Amy Seidl 83F has always found lyricism in nature. Her Div III, for example, was an exploration of poetry and the science of ecology.
After graduating from Hampshire, she continued to study the natural sciences, earning a master's degree in entomology from Colorado State University and a doctorate in biology from the University of Vermont while embarking on a career teaching in the environmental programs at UVM and Middlebury College.
Amy found that motherhood helped her rediscover nature through the eyes of her children. An expert on butterflies in her professional life, she saw her daughters play with and be amazed by butterflies, bringing her in touch with the poetry of nature that had initially attracted her. A dominant perception of climate change in America is that it is emotionally and geographically distant, and with her recent book, Early Spring, Amy "find[s] a lyricism and a poetry to describe what I feel so close to." The book uses her own back yard as a jumping-off point for a discussion of global climate issues.
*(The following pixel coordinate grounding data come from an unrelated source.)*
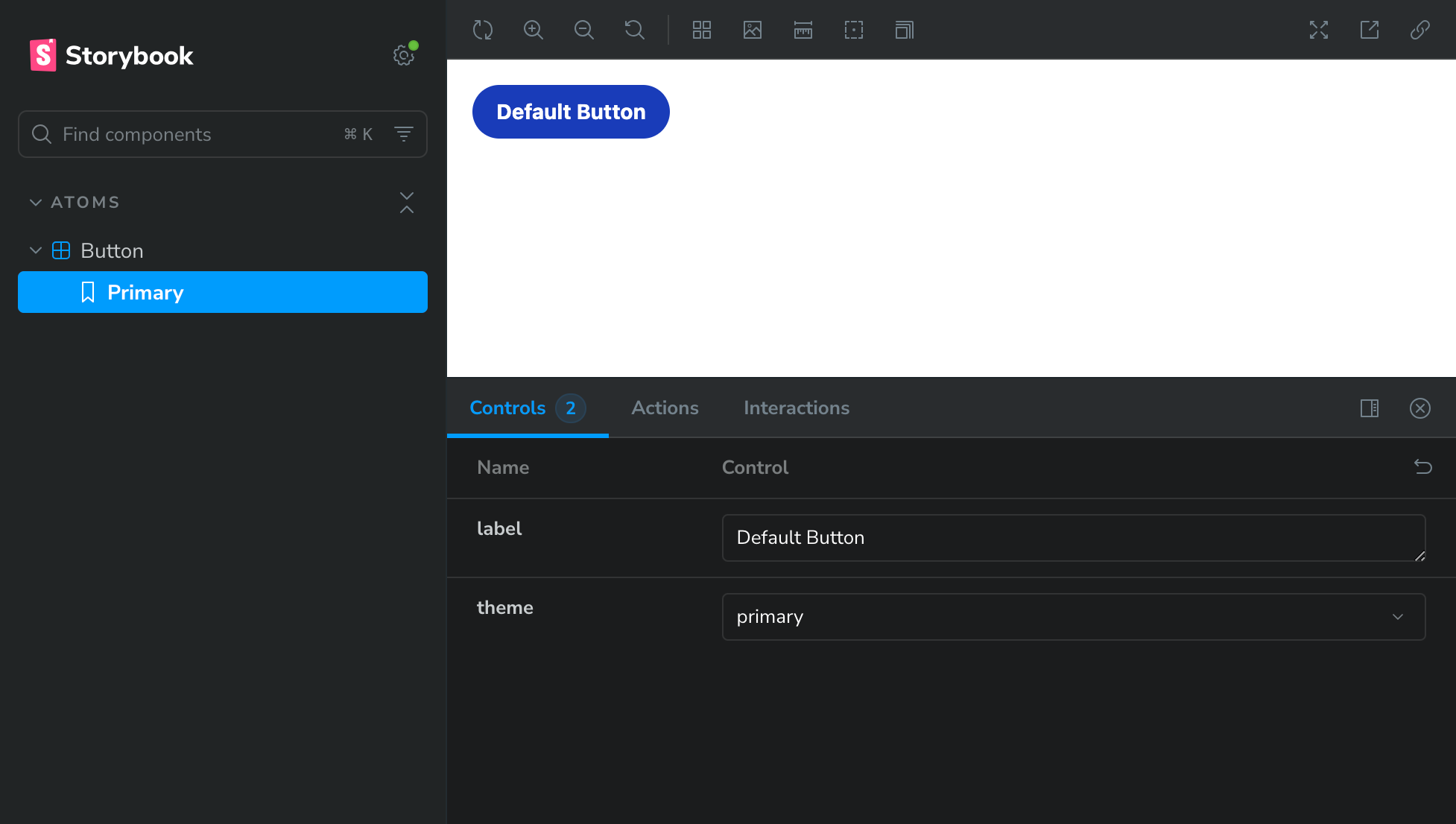
Task: Edit the label input field
Action: pos(1073,537)
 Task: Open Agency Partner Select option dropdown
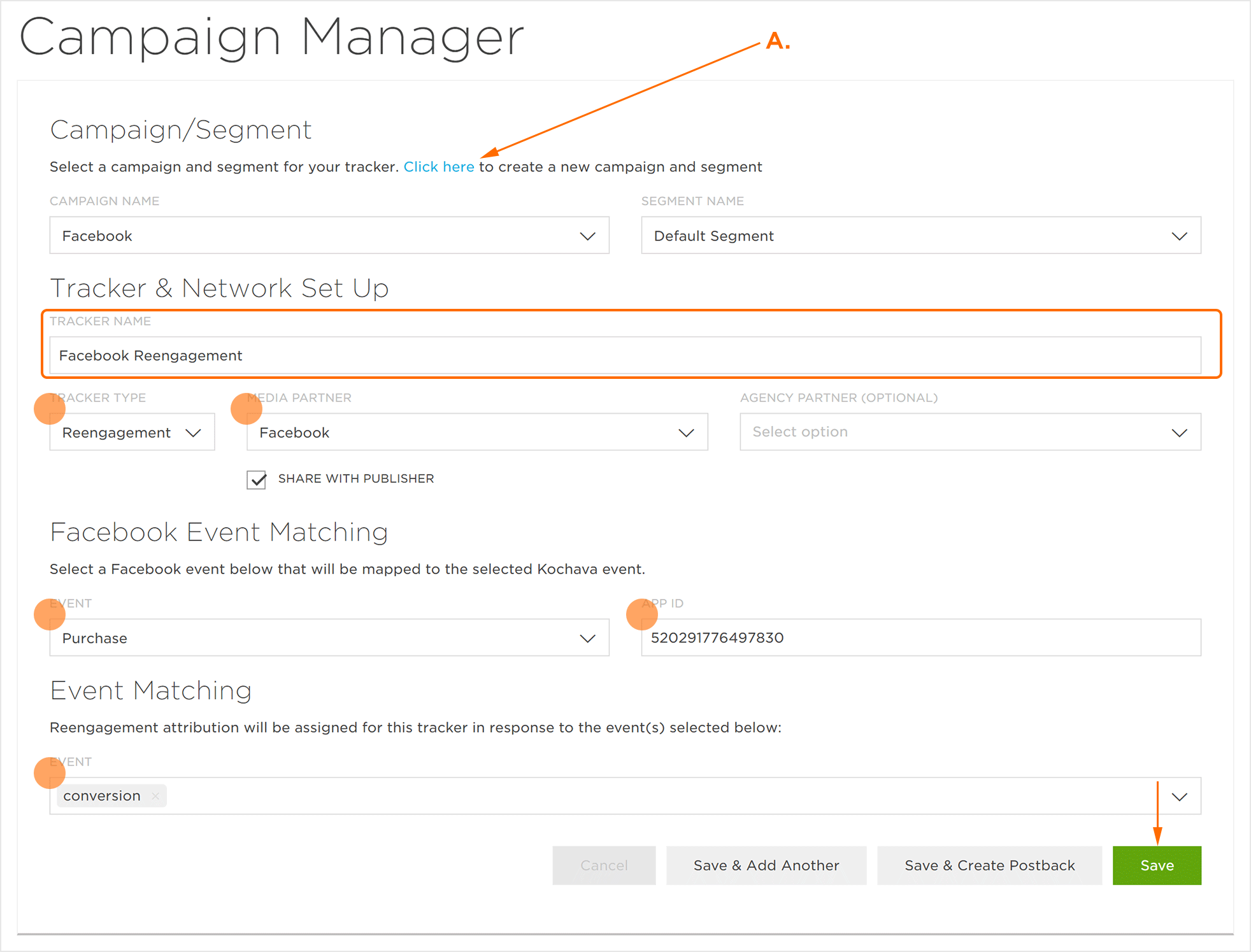955,432
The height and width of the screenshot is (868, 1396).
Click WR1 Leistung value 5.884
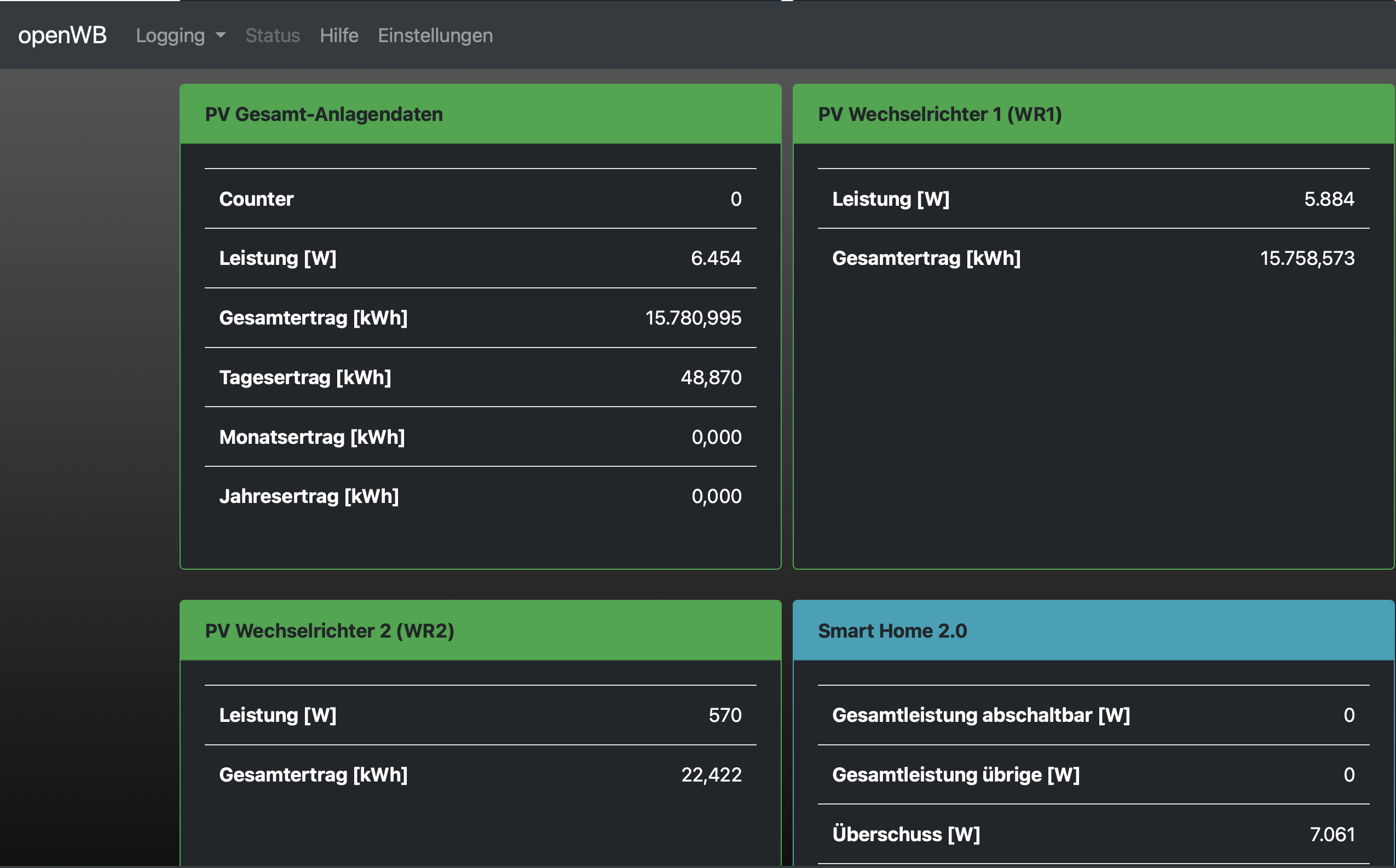tap(1328, 199)
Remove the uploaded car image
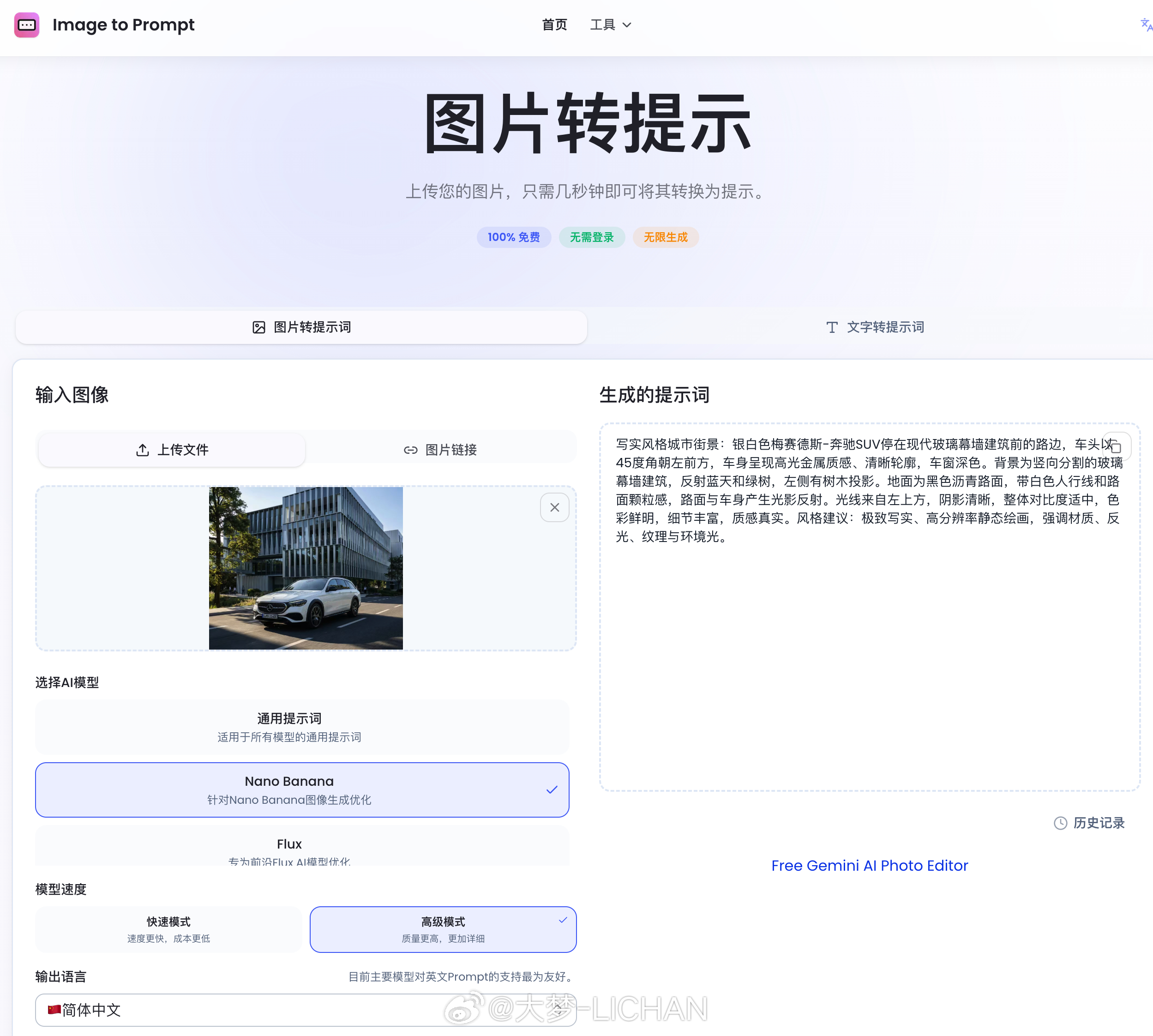This screenshot has width=1153, height=1036. 554,507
Her desire to write a lyrical book began at Hampshire, she says, and Early Spring represents the fruits of that long-developing process. Through the process of writing the book, Amy was able to bring her immense scientific knowledge in touch with the insights of her children and better understand and explain the risk of losing life on the planet.
Despite the seriousness of the issue, however, Amy is no fatalist. In striking contrast to much extant literature about climate change, she believes that with an appropriate combination of prevention and adaptation, the crisis can be lived with and lived within. Her next book will focus on scientific and cultural adaptations necessary to deal with the existing crisis, and will be based on scientific study of life's adaptive capacity. Amy herself has already started the process, as an example to others and as an experiment in effectiveness. Living off the grid near Burlington, VT (her house is powered entirely by solar and wind power), she believes in a future that can be actively constructed rather than a future of constant reaction. Ecological change can act as a platform for a re-examination of human morality, she argues, and the future can be "a radical new place. We can build it."